Java Dynamic Management Kit 5.0 Tutorial

Custom Access Control

The JdmkAcl class that relies on an ACL file is the default access control mechanism in the SNMP adaptor. For greater adaptability, the SnmpAdaptorServer class has constructors that let you specify your own access control mechanism. For example, if your agent runs on a device with no file system, you could implement a mechanism that does not rely on the jdmk.acl file.

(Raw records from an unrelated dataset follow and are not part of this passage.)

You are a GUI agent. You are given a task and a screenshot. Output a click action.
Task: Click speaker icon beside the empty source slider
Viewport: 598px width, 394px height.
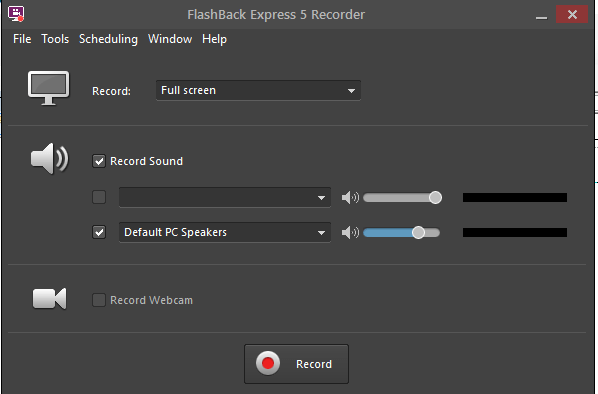[350, 197]
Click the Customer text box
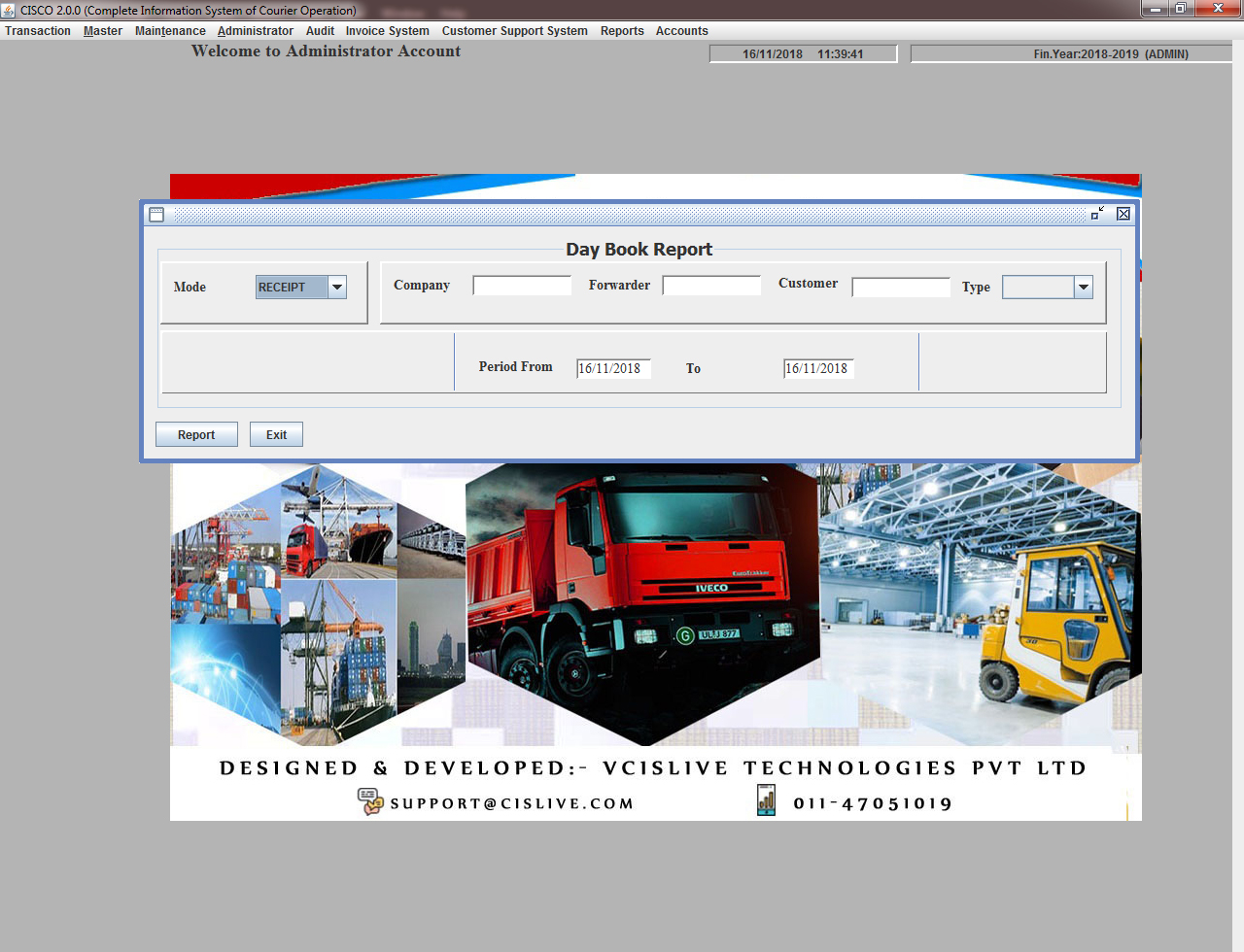Screen dimensions: 1244x952 click(x=901, y=287)
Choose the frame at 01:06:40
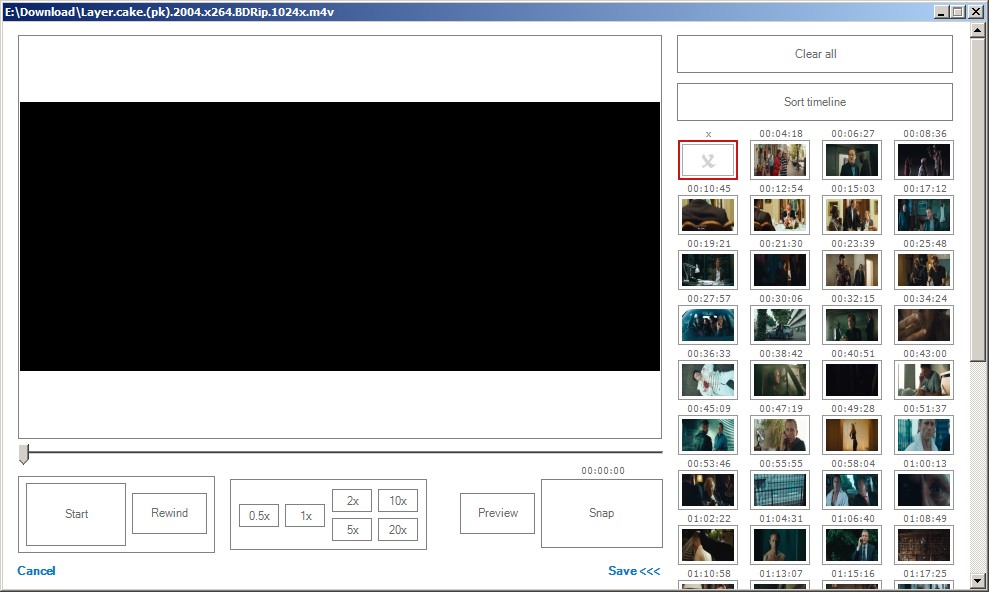The height and width of the screenshot is (592, 989). coord(852,545)

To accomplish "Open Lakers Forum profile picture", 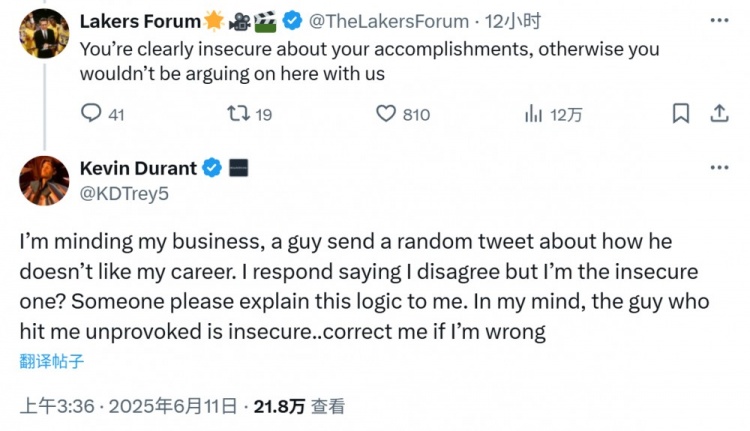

To instantiate an SNMP adaptor with your own access control, use one of the constructors that takes an acl parameter of the type InetAddressAcl. Note that if this parameter's value is null, or if you use a constructor that does not specify an acl parameter, the SNMP adaptor will use the JdmkAcl class by default. If you want to instantiate an SNMP adaptor without access control, call the constructor with the useAcl parameter set to false.

Your access control mechanism must be a class that implements the InetAddressAcl interface. This interface specifies the methods that the SNMP adaptor uses to check permissions when processing a request. If you instantiate the SNMP adaptor with your access control class, the adaptor will call your implementation of the access control methods. Again, for security reasons, the InetAddressAcl implementation in use cannot be changed once the SNMP adaptor has been instantiated.

The JdmkAcl class implements the default access mechanism that uses the jdmk.acl file. It is also an implementation of the InetAddressAcl interface, and it provides a few other methods, such as rereadTheFile, to control the InetAddressAcl mechanism.